Le premier jour de grimpe arrive enfin, « il était temps car j’avais besoin de pratique », s’amuse le skieur qui vient seulement de ranger les skis après de très populaires championnats de France à Courchevel-Méribel. Mais deux jours de grosse pluie coincent le groupe sous le bivouac où les dérangeants rats sont piégés avec de la peau de saucisson au fond de bouteilles vides. Le saucisson est d’ailleurs l’apport en viande de repas parfaitement équilibrés : fajitas en masse, fromage, pâtes, riz, soupes lyophilisées et beaucoup de chocolat sont partagés entre les compères qui ont recours à pierre-feuille-ciseaux pour l’attribution du rab… La pêche au coup tentée avec un semblant de canne ne permit d’ailleurs pas de diversifier le contenu de l’assiette.
750 m d’escalade
Le lendemain, départ dès potron-minet pour une longue journée d’escalade. L’objectif du périple se dresse devant eux : une voie de 750 m en TD+ avec des passages en 6b et 6c pour les connaisseurs. Equipés de mousquetons, marteau, pitons, friends, coinceurs, dégaines et autres big bro, les trois copains hissent leur corps et leur 35 kg de matériel via une impressionnante fissure surplombante. Gaz garantis. Ils parviennent jusqu’au sommet de Cerro Noémie à plus de 3000 m d’altitude après un effort intense physiquement comme nerveusement. Le casse-croute pris au bivouac à… minuit rechargent les batteries.

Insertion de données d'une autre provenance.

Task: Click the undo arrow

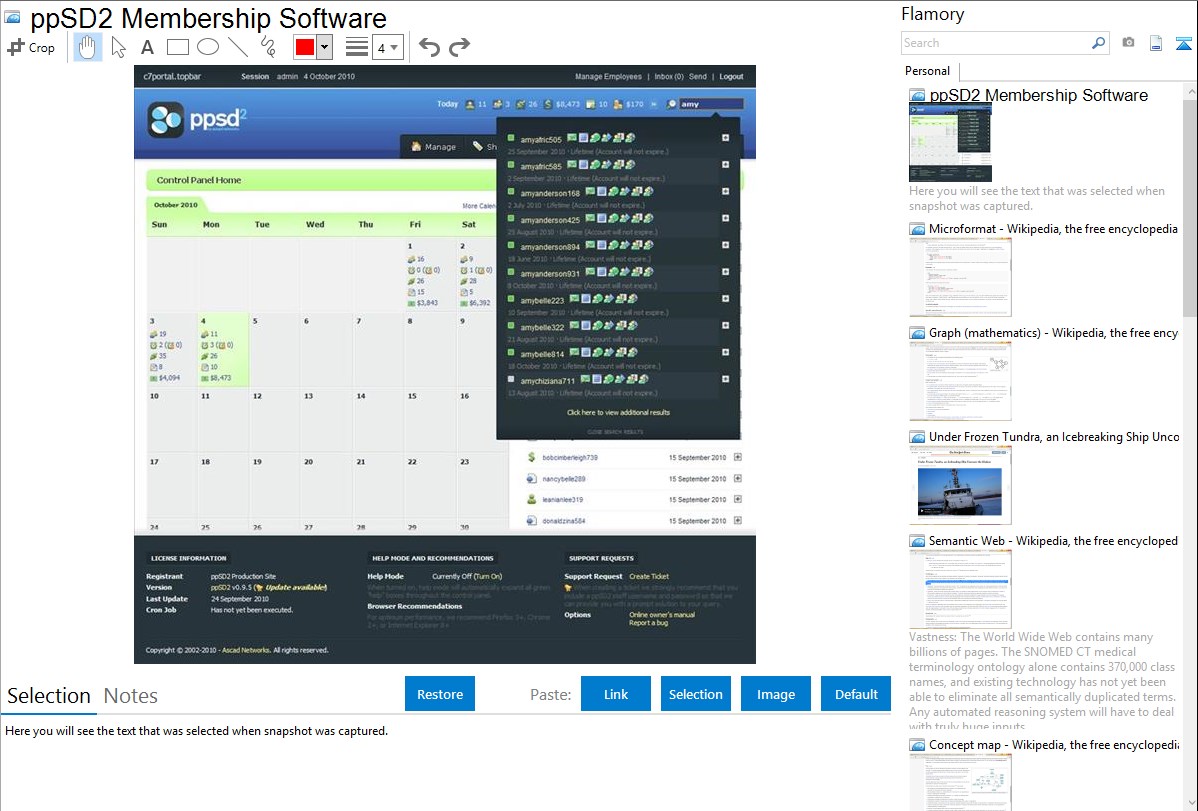Action: tap(429, 47)
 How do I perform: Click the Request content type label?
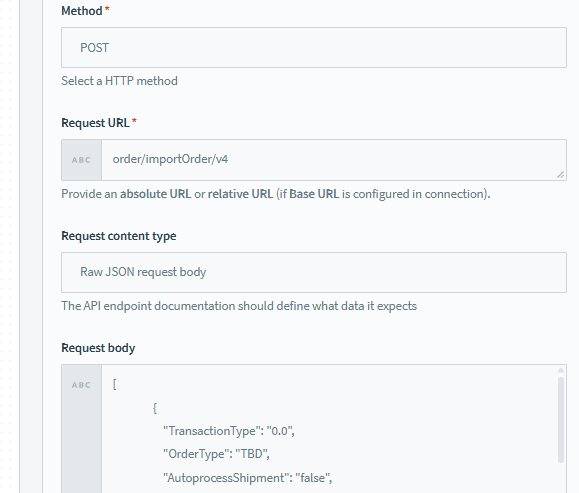(x=119, y=236)
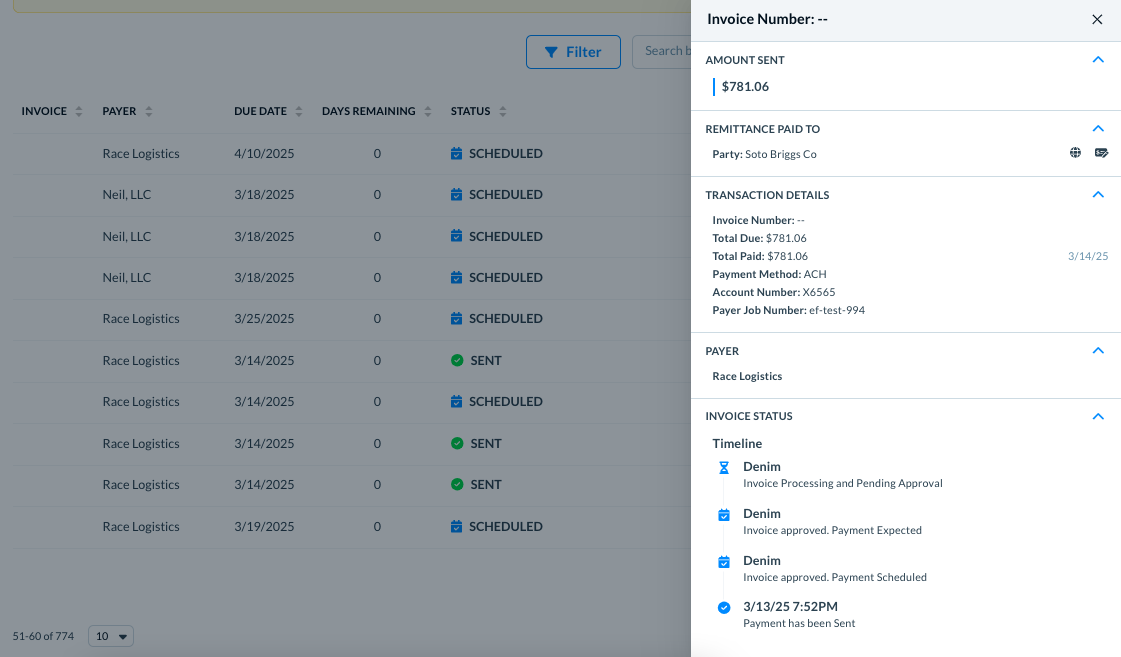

La bougeotte reprend le troupe qui s’oriente vers Bariloche, en Argentine. Ils font escale dans cette ville de la province de Rio Negro avant de rejoindre la piedra parada, un spot réputé pour la douceur de son climat. « Mais, on a eu froid ! »
Le décor n’a plus rien à voir : pampa, terrains vallonnés où volent de grosses touffes d’herbe, piste en terre au milieu d’un canyon, mais surtout un rocher beaucoup plus friable, donc plus dangereux pour qui y pose les chaussons. Depuis leur camping sauvage installé sous un arbre protecteur de la vallée de Chubut, les grimpeurs se régalent toute la semaine sur les parois. Et en profitent pour composer la musique qui accompagnera le film de leur aventure patagonienne prochainement présenté dans les festivals de montagne et d’escalade. « C’est un fabuleux souvenir de cette aventure et une manière de donner envie aux gens d’aller au bout de leurs rêves », se réjouit le joueur de guitalélé.
L’aventure se termine avec quelques jours sur les aiguilles de Frey, semblables à celles des Aiguilles rouges, mais dans un décor insolite : le volcan Calbuco en éruption envoie des volutes de fumées et nuages de cendres sur toute la région. « L’ambiance était étrange avec beaucoup de vent, ces flocons de cendres et ce décor typique de la Patagonie ». Des images à jamais gravées dans les esprits de ces grimpeurs amoureux de montagne et de musique.